Extract provided ▸
start
I don’t have as many single guy friends as I do single women; however of the few I do, there definitely seems to be a general consensus that approaching women in a nightclub or bar is extremely terrifying.

I’ve heard a lot of excuses such as Canberra women are stuck up or want to know your annual salary before a conversation etc.

Firstly – I believe those excuses are poor form. Just because you may not hit it off with a woman doesn’t mean it has anything to do with the above. Funnily enough, not all women are out looking to meet someone and have every right to not be interested. This is no one’s fault, theirs or yours.

If you happen to be a bloke that isn’t shy and happy to strike up a conversation without immediately branding women as stuck up or money hungry then you may find the following places helpful!

Hippo Co

After its much needed face lift Hippo Co is the place you’ll find women finishing up their studies at ANU or working in retail or the creative industry. You probably won’t find anyone over the age of 35 either, but depending what you’re looking for that could be a good thing.

Muddle Bar

I personally haven’t frequented Muddle bar for several years, however did the quick ask around of male friends and the majority reported this was another good spot to meet single women.

You’ll find the public service crowd here enjoying a few cocktails before ending a rather boozy night elsewhere. It was also commonly frequented for WONK drinks.
end
Data excerpts ▸
start
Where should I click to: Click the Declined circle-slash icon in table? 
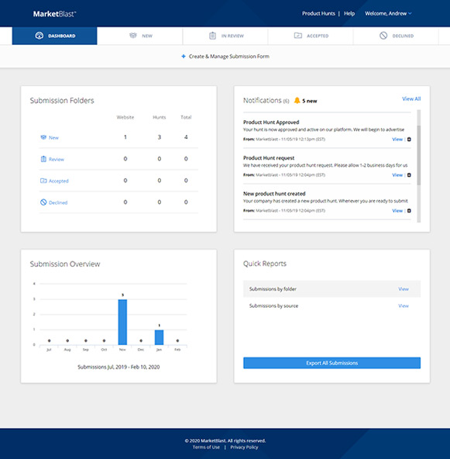pyautogui.click(x=43, y=202)
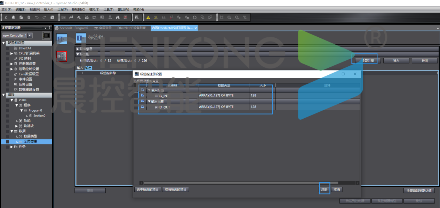The height and width of the screenshot is (208, 440).
Task: Open the 工具(T) menu
Action: 109,9
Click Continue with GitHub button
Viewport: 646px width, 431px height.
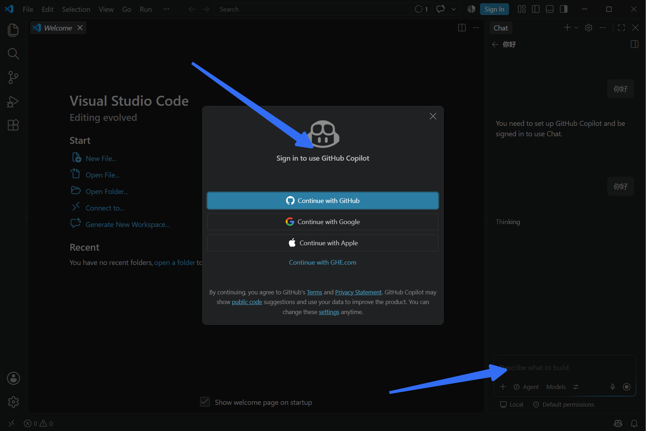click(323, 201)
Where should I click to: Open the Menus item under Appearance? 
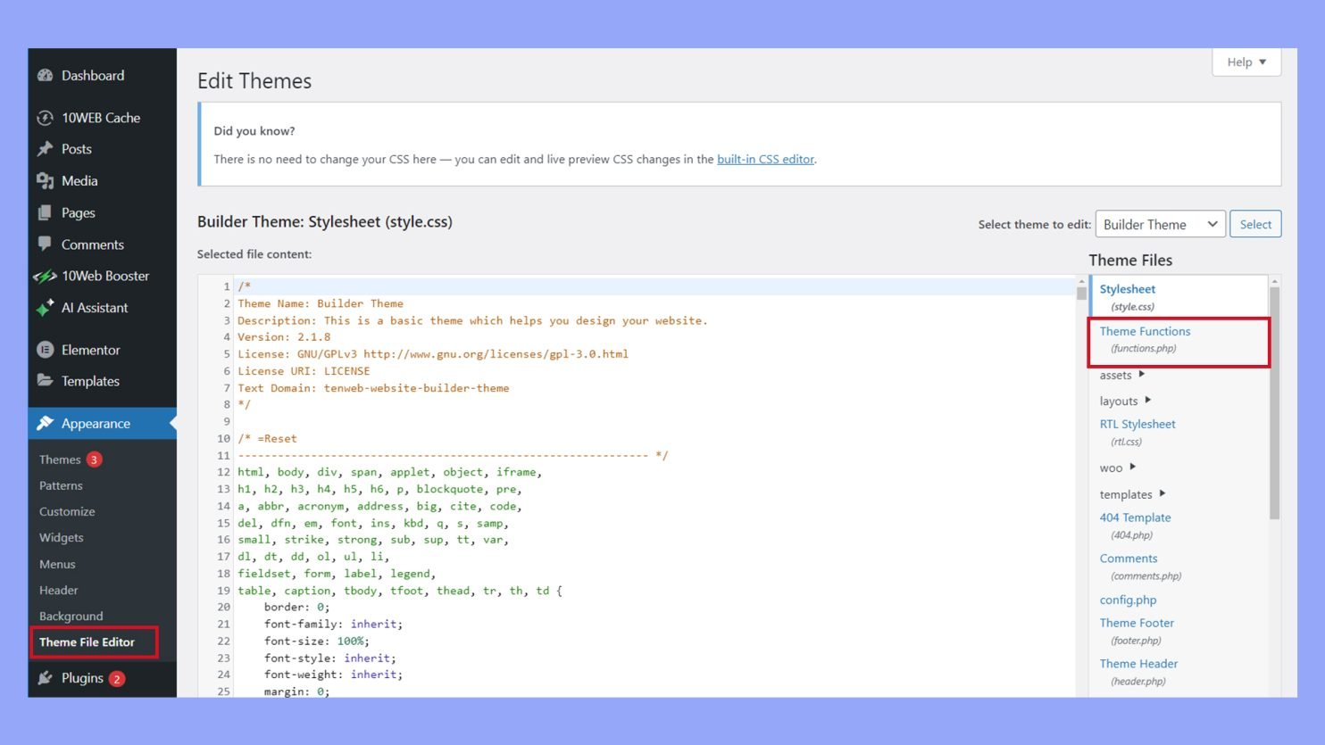click(56, 564)
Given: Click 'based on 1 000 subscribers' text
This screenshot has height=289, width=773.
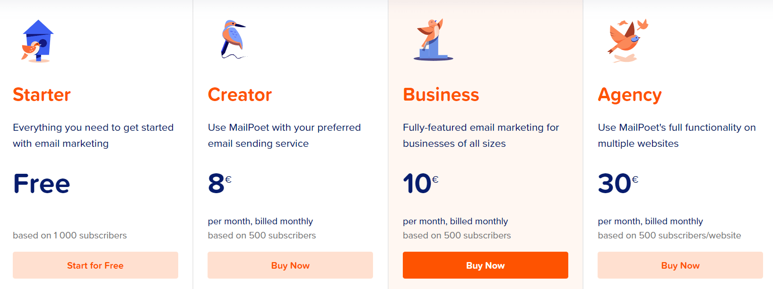Looking at the screenshot, I should tap(70, 235).
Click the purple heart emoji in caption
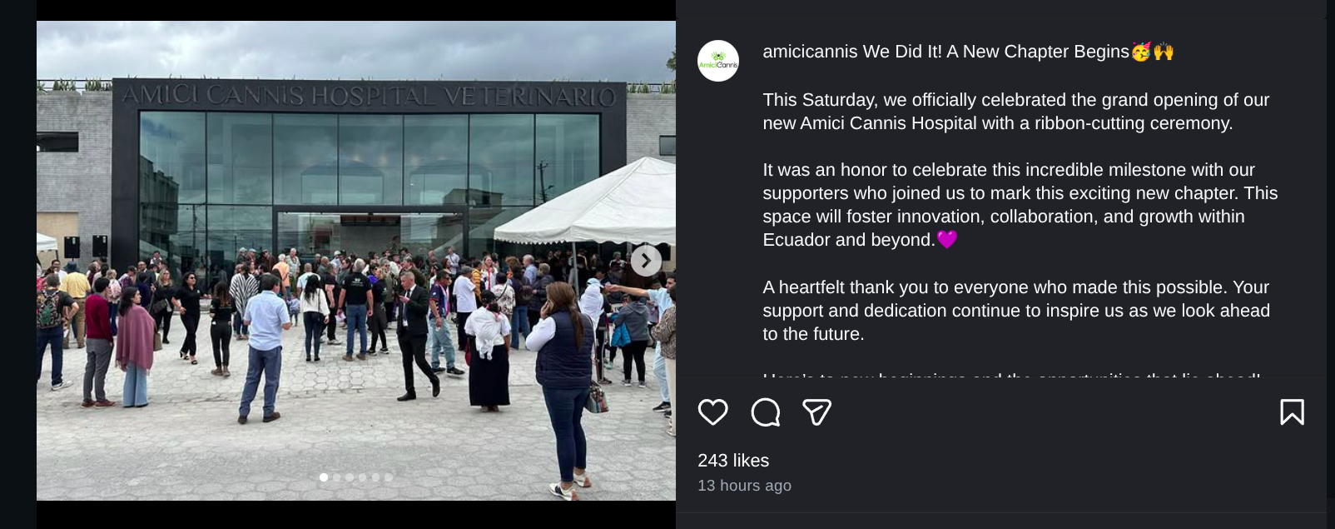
end
Brief ▸
Print the stretch of the Canberra bars piece from "I don’t have" through "theirs or yours.". The material comes from a separate source.

Correct answer ▸
I don’t have as many single guy friends as I do single women; however of the few I do, there definitely seems to be a general consensus that approaching women in a nightclub or bar is extremely terrifying.

I’ve heard a lot of excuses such as Canberra women are stuck up or want to know your annual salary before a conversation etc.

Firstly – I believe those excuses are poor form. Just because you may not hit it off with a woman doesn’t mean it has anything to do with the above. Funnily enough, not all women are out looking to meet someone and have every right to not be interested. This is no one’s fault, theirs or yours.